** What needs to be done **
Word for word, set down every line of the entries below from the line with "Delete the sticky" to the line with "Screen dimensions: 900x748", including both, and no other line.

[Dataset entries]
________
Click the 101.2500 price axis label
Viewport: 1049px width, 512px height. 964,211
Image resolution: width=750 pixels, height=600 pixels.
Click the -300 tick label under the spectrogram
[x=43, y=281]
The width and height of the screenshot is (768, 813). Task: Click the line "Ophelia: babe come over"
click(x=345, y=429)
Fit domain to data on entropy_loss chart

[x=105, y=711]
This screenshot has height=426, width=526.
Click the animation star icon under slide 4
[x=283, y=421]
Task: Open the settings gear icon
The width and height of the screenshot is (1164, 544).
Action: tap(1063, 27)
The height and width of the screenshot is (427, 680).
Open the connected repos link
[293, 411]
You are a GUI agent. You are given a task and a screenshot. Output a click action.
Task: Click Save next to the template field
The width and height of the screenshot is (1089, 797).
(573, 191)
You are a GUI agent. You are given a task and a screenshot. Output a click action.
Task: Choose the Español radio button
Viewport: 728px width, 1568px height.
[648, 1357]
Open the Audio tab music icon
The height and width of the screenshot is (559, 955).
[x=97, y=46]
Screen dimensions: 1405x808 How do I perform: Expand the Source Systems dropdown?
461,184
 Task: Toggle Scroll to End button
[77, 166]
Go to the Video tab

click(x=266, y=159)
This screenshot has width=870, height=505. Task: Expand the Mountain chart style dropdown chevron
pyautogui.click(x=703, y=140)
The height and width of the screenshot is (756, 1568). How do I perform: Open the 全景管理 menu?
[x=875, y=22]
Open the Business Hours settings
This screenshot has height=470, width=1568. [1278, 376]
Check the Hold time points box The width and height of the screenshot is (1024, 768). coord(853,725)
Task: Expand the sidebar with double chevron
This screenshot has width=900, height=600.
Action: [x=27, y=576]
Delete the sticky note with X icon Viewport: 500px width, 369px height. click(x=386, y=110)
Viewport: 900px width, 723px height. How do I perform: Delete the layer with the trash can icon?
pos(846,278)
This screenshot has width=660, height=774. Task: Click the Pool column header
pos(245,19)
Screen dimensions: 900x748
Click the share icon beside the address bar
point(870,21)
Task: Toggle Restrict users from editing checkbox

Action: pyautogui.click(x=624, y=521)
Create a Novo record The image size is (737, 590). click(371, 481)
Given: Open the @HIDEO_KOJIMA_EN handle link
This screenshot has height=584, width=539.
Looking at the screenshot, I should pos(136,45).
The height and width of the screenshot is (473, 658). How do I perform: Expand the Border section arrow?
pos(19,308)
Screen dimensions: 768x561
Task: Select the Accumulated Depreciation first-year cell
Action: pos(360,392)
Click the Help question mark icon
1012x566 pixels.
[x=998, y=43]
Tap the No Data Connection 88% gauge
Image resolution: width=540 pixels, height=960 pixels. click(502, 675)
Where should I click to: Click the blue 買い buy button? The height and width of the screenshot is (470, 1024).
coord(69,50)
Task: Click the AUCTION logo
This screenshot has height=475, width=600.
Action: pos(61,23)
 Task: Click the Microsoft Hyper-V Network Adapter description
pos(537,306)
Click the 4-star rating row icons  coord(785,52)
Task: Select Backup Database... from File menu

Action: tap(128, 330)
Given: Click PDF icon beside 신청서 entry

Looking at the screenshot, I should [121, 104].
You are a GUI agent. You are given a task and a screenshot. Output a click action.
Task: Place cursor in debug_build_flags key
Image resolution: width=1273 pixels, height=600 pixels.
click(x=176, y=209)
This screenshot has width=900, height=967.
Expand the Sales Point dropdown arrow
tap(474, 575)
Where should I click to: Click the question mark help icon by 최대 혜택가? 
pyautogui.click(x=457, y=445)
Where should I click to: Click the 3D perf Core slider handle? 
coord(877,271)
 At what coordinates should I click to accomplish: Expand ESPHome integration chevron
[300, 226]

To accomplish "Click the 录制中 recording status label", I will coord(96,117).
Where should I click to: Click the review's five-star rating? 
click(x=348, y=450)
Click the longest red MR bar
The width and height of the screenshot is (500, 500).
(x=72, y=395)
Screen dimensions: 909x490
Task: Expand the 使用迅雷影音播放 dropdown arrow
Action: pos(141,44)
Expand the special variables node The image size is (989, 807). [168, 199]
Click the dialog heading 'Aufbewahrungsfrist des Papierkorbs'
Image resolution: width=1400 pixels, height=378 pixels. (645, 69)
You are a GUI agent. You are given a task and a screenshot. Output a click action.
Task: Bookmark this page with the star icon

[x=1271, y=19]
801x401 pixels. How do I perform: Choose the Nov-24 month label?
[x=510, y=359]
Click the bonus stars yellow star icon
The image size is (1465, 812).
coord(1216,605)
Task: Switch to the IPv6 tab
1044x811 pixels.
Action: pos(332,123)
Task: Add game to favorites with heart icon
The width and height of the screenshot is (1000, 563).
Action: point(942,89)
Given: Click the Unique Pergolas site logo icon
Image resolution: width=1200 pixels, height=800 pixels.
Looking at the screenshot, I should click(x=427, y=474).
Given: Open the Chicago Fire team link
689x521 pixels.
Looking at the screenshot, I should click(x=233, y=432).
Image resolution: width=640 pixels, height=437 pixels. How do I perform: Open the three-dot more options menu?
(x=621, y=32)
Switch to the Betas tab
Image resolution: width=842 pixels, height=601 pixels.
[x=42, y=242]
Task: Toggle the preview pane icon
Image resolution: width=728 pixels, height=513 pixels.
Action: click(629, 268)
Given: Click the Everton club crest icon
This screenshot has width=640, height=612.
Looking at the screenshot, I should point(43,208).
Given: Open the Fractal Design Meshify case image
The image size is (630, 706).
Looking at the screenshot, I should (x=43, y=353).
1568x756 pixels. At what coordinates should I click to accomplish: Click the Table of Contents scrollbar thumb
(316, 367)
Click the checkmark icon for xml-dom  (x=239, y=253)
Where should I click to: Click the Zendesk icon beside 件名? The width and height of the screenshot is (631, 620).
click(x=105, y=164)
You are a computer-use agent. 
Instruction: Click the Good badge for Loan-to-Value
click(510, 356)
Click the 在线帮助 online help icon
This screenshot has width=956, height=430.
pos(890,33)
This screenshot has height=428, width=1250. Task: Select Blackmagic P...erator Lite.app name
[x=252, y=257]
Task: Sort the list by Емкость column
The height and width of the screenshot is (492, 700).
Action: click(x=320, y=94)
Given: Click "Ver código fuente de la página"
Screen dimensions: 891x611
________
** Solution **
Delete the sticky note with X icon Viewport: 500px width, 369px height. click(x=386, y=110)
Viewport: 900px width, 723px height. How do I perform: Delete the layer with the trash can icon?
pos(846,278)
This screenshot has width=660, height=774. Task: Click the Pool column header
pos(245,19)
Screen dimensions: 900x748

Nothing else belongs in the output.